__YOUR ASSIGNMENT__. The whole listing is to be transcribed exactly as it stands.

__DATA FOR REVIEW__.
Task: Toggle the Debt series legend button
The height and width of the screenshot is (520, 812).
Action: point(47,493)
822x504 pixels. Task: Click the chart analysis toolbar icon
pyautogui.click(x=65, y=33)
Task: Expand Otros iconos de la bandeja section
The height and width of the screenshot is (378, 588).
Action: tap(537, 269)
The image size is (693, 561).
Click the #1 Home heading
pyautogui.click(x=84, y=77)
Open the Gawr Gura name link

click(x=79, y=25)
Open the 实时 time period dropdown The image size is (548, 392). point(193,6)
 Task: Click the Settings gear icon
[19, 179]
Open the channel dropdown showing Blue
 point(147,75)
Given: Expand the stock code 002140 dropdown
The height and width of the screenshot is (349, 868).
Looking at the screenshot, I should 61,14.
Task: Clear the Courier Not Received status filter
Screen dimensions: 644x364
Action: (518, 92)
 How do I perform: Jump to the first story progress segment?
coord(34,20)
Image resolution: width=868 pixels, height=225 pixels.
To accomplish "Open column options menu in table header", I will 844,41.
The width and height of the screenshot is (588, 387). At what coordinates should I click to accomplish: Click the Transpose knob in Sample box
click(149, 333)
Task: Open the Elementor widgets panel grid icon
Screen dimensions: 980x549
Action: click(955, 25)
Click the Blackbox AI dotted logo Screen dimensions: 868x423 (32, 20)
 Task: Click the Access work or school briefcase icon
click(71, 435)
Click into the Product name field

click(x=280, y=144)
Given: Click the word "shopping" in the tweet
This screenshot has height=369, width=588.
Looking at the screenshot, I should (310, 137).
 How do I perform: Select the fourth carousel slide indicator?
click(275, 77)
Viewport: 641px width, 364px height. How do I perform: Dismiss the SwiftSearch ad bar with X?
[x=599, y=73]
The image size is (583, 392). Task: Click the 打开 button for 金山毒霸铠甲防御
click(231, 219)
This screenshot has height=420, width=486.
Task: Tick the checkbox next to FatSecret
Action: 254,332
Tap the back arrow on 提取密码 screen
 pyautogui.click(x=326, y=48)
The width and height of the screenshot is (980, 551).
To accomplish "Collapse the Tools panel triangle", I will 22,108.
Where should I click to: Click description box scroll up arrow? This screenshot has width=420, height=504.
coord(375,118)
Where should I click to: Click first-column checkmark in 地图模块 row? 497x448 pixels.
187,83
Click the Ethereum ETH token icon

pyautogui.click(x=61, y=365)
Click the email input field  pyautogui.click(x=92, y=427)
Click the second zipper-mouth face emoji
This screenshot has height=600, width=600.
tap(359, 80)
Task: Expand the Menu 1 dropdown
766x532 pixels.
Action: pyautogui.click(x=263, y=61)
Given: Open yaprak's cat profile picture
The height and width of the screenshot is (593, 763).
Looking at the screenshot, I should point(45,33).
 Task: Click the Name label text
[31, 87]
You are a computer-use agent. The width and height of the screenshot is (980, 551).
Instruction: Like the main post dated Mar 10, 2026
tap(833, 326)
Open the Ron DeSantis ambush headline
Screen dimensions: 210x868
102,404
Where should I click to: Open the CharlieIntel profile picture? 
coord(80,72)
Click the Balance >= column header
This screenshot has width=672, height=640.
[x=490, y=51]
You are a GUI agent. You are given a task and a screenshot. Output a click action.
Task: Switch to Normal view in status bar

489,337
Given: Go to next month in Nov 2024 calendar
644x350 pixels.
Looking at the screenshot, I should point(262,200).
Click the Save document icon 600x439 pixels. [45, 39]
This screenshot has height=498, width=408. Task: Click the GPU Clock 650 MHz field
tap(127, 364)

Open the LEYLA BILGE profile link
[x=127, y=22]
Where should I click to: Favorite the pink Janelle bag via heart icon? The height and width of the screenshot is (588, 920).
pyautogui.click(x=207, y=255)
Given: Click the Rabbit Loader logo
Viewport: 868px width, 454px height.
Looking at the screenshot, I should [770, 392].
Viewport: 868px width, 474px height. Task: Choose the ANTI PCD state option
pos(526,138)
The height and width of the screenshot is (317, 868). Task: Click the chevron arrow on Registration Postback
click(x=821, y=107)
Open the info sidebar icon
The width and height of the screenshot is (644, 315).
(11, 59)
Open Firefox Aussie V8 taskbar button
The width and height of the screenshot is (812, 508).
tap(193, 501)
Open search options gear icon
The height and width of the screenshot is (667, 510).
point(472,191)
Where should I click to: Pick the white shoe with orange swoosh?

__EXPECTED OUTPUT__.
Task: Toggle the Debt series legend button
The height and width of the screenshot is (520, 812).
Action: point(47,493)
822x504 pixels. Task: Click the chart analysis toolbar icon
pyautogui.click(x=65, y=33)
Task: Expand Otros iconos de la bandeja section
The height and width of the screenshot is (378, 588).
Action: tap(537, 269)
The image size is (693, 561).
Click the #1 Home heading
pyautogui.click(x=84, y=77)
Open the Gawr Gura name link

click(x=79, y=25)
Open the 实时 time period dropdown The image size is (548, 392). point(193,6)
 Task: Click the Settings gear icon
[19, 179]
Open the channel dropdown showing Blue
 point(147,75)
Given: Expand the stock code 002140 dropdown
The height and width of the screenshot is (349, 868).
Looking at the screenshot, I should 61,14.
Task: Clear the Courier Not Received status filter
Screen dimensions: 644x364
Action: (518, 92)
 How do I perform: Jump to the first story progress segment?
coord(34,20)
Image resolution: width=868 pixels, height=225 pixels.
To accomplish "Open column options menu in table header", I will 844,41.
The width and height of the screenshot is (588, 387). At what coordinates should I click to accomplish: Click the Transpose knob in Sample box
click(149, 333)
Task: Open the Elementor widgets panel grid icon
Screen dimensions: 980x549
Action: click(955, 25)
Click the Blackbox AI dotted logo Screen dimensions: 868x423 (32, 20)
 Task: Click the Access work or school briefcase icon
click(71, 435)
Click into the Product name field

click(x=280, y=144)
Given: Click the word "shopping" in the tweet
This screenshot has height=369, width=588.
Looking at the screenshot, I should (310, 137).
 How do I perform: Select the fourth carousel slide indicator?
click(275, 77)
Viewport: 641px width, 364px height. How do I perform: Dismiss the SwiftSearch ad bar with X?
[x=599, y=73]
The image size is (583, 392). Task: Click the 打开 button for 金山毒霸铠甲防御
click(231, 219)
This screenshot has height=420, width=486.
Task: Tick the checkbox next to FatSecret
Action: 254,332
Tap the back arrow on 提取密码 screen
 pyautogui.click(x=326, y=48)
The width and height of the screenshot is (980, 551).
To accomplish "Collapse the Tools panel triangle", I will 22,108.
Where should I click to: Click description box scroll up arrow? This screenshot has width=420, height=504.
coord(375,118)
Where should I click to: Click first-column checkmark in 地图模块 row? 497x448 pixels.
187,83
Click the Ethereum ETH token icon

pyautogui.click(x=61, y=365)
Click the email input field  pyautogui.click(x=92, y=427)
Click the second zipper-mouth face emoji
This screenshot has height=600, width=600.
tap(359, 80)
Task: Expand the Menu 1 dropdown
766x532 pixels.
Action: pyautogui.click(x=263, y=61)
Given: Open yaprak's cat profile picture
The height and width of the screenshot is (593, 763).
Looking at the screenshot, I should point(45,33).
 Task: Click the Name label text
[31, 87]
You are a computer-use agent. The width and height of the screenshot is (980, 551).
Instruction: Like the main post dated Mar 10, 2026
tap(833, 326)
Open the Ron DeSantis ambush headline
Screen dimensions: 210x868
102,404
Where should I click to: Open the CharlieIntel profile picture? 
coord(80,72)
Click the Balance >= column header
This screenshot has width=672, height=640.
[x=490, y=51]
You are a GUI agent. You are given a task and a screenshot. Output a click action.
Task: Switch to Normal view in status bar

489,337
Given: Go to next month in Nov 2024 calendar
644x350 pixels.
Looking at the screenshot, I should point(262,200).
Click the Save document icon 600x439 pixels. [45, 39]
This screenshot has height=498, width=408. Task: Click the GPU Clock 650 MHz field
tap(127, 364)

Open the LEYLA BILGE profile link
[x=127, y=22]
Where should I click to: Favorite the pink Janelle bag via heart icon? The height and width of the screenshot is (588, 920).
pyautogui.click(x=207, y=255)
Given: Click the Rabbit Loader logo
Viewport: 868px width, 454px height.
Looking at the screenshot, I should [770, 392].
Viewport: 868px width, 474px height. Task: Choose the ANTI PCD state option
pos(526,138)
The height and width of the screenshot is (317, 868). Task: Click the chevron arrow on Registration Postback
click(x=821, y=107)
Open the info sidebar icon
The width and height of the screenshot is (644, 315).
(11, 59)
Open Firefox Aussie V8 taskbar button
The width and height of the screenshot is (812, 508).
tap(193, 501)
Open search options gear icon
The height and width of the screenshot is (667, 510).
point(472,191)
Where should I click to: Pick the white shoe with orange swoosh?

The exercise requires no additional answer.